# EXERCISE TASK 1:
Please transcribe a passage from the post on the Jarecki interview, beginning at the words "Jarecki expresses a" and stopping after "missile gap, etc.".
# EXERCISE TASK 2:
In the post on the Jarecki interview, who was pushing for more military spending at the time of Eisenhower's famous speech?
# EXERCISE TASK 3:
Turn the paragraph of the post on the Jarecki interview that opens "Jarecki speaks of the trillion dollar military" into a bulleted list that keeps its main facts.

# EXCERPT TO READ:
........
Interesting interview with Eugene Jarecki on The Real News web-site. Jarecki talks about ideas in his book, “The American Way Of War,” and, his book, “Why We Fight.”

Jarecki expresses a lot of admiration for Dwight Eisenhower’s warning of the military industrial complex and says that President Obama should heed Eisenhower’s example and advice. He feels that a military point of view actually diminishes military aggression. Jarecki notes that, at the time of Eisenhower’s famous speech, it was Democrats who were pushing for more military spending and were accusing Eisenhower of allowing the military to become weak, of allowing a missile gap, etc.

Jarecki speaks of the trillion dollar military as being part of a “rapacious predatory power — undermining the very soul of our democracy.” He says this monster spending machine is under better control in other democracies but that in the U.S. the military industrial complex uses effective “political engineering,” to get its way. He points out that the B2 Bomber has production in every state, so many congressman have politically benefited from money spent on the B2. He says that many projects are organized, not for efficiency, but to exert the greatest political influence. Jarecki also says that our campaign financing laws empower the military industrial complex to be effective in their “political engineering.”
........
# RECORDED INFORMATION:

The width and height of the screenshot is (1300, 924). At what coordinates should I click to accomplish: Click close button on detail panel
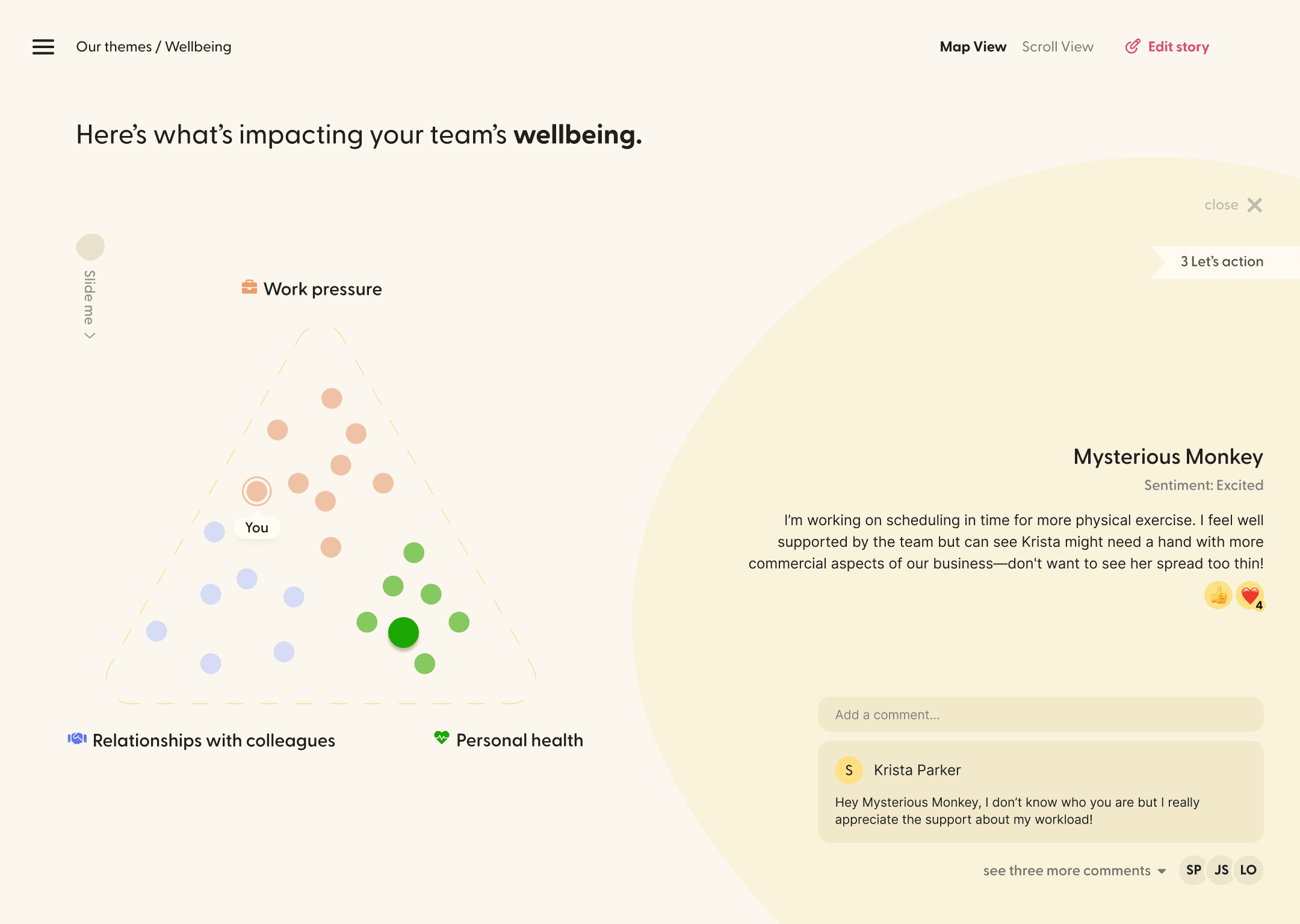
........
# EXERCISE OUTPUT 1:
Jarecki expresses a lot of admiration for Dwight Eisenhower’s warning of the military industrial complex and says that President Obama should heed Eisenhower’s example and advice. He feels that a military point of view actually diminishes military aggression. Jarecki notes that, at the time of Eisenhower’s famous speech, it was Democrats who were pushing for more military spending and were accusing Eisenhower of allowing the military to become weak, of allowing a missile gap, etc.

# EXERCISE OUTPUT 2:
Democrats.

# EXERCISE OUTPUT 3:
- Jarecki calls the trillion-dollar military part of a "rapacious predatory power — undermining the very soul of our democracy."
- He says this spending is under better control in other democracies, but in the U.S. the military industrial complex gets its way through effective "political engineering."
- The B2 Bomber has production in every state, so many congressmen have benefited politically from money spent on it.
- Many projects are organized to exert the greatest political influence, not for efficiency.
- U.S. campaign financing laws empower the military industrial complex's "political engineering."